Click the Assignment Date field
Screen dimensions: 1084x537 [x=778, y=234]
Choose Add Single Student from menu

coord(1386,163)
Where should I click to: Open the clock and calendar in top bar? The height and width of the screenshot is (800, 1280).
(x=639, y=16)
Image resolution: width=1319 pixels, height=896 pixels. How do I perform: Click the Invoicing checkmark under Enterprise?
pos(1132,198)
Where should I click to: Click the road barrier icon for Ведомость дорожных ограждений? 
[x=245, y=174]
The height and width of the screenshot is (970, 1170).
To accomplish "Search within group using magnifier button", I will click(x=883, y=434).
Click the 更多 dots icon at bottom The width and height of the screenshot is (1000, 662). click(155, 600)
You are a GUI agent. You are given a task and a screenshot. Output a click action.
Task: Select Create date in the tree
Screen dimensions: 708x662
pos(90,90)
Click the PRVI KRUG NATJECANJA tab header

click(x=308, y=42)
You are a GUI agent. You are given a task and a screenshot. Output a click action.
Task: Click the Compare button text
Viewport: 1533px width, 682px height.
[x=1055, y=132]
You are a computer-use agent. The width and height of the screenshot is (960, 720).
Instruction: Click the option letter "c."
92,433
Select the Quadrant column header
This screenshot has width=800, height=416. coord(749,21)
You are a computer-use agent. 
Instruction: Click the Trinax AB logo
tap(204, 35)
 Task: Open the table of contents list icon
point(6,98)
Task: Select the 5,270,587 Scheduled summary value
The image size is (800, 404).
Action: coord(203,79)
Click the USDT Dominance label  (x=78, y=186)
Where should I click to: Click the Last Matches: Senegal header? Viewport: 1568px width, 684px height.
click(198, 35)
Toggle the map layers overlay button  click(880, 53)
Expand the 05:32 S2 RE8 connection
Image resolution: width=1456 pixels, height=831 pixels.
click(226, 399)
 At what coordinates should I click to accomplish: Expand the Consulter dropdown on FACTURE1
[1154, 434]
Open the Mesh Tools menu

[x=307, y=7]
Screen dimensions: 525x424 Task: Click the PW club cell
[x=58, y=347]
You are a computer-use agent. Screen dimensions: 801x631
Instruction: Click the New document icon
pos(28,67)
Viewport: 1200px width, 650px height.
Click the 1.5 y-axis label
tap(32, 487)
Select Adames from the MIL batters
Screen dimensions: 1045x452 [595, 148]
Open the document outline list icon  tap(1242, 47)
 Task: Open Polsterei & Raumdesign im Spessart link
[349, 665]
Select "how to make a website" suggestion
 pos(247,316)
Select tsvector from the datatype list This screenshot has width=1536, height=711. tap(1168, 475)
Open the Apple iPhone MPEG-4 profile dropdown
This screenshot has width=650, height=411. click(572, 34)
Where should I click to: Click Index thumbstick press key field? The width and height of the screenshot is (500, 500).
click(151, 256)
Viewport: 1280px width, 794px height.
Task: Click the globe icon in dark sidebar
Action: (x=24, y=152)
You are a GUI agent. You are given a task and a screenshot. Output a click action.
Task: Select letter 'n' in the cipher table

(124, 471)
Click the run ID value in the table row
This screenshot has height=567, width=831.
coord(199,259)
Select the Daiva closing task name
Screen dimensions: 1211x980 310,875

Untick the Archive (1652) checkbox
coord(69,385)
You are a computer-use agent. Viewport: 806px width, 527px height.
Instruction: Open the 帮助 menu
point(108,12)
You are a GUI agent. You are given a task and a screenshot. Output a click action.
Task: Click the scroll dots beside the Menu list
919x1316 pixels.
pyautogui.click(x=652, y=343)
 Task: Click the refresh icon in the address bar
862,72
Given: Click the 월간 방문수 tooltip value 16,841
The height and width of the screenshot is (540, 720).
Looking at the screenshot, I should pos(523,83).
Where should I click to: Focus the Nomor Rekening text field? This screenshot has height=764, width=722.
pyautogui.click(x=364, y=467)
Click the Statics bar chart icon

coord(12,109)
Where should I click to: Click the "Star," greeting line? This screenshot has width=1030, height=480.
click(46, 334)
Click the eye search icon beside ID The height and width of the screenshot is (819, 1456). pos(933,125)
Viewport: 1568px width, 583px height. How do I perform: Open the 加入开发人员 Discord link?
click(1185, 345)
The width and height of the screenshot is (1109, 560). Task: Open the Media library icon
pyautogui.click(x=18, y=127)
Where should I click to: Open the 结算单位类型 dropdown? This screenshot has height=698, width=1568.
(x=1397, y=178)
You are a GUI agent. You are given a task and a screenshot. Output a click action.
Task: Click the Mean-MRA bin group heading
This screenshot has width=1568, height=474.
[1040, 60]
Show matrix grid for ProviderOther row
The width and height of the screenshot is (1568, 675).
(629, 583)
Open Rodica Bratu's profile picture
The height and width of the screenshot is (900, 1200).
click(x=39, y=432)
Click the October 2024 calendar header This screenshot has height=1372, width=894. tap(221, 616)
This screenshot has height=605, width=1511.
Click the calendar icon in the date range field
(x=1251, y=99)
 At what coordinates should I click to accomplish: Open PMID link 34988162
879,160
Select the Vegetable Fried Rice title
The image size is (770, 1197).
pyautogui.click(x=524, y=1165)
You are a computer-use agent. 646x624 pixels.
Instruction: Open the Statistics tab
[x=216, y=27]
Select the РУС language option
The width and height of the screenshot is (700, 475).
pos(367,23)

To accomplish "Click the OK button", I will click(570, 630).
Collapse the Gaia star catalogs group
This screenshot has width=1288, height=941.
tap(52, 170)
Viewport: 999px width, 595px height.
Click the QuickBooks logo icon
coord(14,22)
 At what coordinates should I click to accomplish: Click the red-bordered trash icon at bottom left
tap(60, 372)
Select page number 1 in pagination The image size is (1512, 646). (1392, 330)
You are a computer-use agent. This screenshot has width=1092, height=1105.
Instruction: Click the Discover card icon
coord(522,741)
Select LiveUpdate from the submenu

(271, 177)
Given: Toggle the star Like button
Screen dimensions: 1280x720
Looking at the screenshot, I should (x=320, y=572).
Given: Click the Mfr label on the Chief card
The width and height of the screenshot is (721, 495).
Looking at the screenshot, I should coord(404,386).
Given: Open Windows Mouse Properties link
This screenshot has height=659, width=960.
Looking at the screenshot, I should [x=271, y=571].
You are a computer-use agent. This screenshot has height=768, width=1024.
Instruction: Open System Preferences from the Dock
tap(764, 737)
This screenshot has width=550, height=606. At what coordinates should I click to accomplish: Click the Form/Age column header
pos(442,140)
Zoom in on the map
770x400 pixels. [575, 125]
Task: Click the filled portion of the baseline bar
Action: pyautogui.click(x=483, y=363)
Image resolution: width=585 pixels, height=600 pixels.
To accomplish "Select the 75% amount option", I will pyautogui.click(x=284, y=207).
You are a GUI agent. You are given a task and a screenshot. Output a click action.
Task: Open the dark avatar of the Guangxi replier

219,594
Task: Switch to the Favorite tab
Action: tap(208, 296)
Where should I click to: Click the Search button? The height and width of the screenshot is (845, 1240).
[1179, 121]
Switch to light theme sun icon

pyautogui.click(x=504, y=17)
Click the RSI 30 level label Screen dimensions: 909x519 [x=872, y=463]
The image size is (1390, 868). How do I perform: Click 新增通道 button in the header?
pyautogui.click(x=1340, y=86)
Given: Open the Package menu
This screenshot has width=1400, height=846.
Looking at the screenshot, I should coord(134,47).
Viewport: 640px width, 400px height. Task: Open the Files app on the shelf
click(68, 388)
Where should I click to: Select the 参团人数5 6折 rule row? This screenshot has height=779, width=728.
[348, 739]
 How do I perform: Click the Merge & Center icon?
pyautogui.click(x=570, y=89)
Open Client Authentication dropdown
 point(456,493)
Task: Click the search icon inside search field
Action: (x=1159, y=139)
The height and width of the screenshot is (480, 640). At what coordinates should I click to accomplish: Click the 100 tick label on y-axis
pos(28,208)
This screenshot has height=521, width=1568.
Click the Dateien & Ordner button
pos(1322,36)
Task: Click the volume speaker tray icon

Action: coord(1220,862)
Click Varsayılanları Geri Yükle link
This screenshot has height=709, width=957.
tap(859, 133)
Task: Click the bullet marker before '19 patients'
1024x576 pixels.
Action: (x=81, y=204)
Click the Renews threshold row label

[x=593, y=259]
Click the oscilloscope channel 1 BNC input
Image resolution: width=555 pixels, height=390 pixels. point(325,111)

────

> **WHAT YOU WILL DO**:
Both the line containing "Choose Add Single Student from menu" and the line containing "Click the 更多" belong in the answer. Print them and every line above that falls between them exactly, and no others.

> **SOLUTION TO THE EXERCISE**:
Choose Add Single Student from menu

coord(1386,163)
Where should I click to: Open the clock and calendar in top bar? The height and width of the screenshot is (800, 1280).
(x=639, y=16)
Image resolution: width=1319 pixels, height=896 pixels. How do I perform: Click the Invoicing checkmark under Enterprise?
pos(1132,198)
Where should I click to: Click the road barrier icon for Ведомость дорожных ограждений? 
[x=245, y=174]
The height and width of the screenshot is (970, 1170).
To accomplish "Search within group using magnifier button", I will click(x=883, y=434).
Click the 更多 dots icon at bottom The width and height of the screenshot is (1000, 662). click(155, 600)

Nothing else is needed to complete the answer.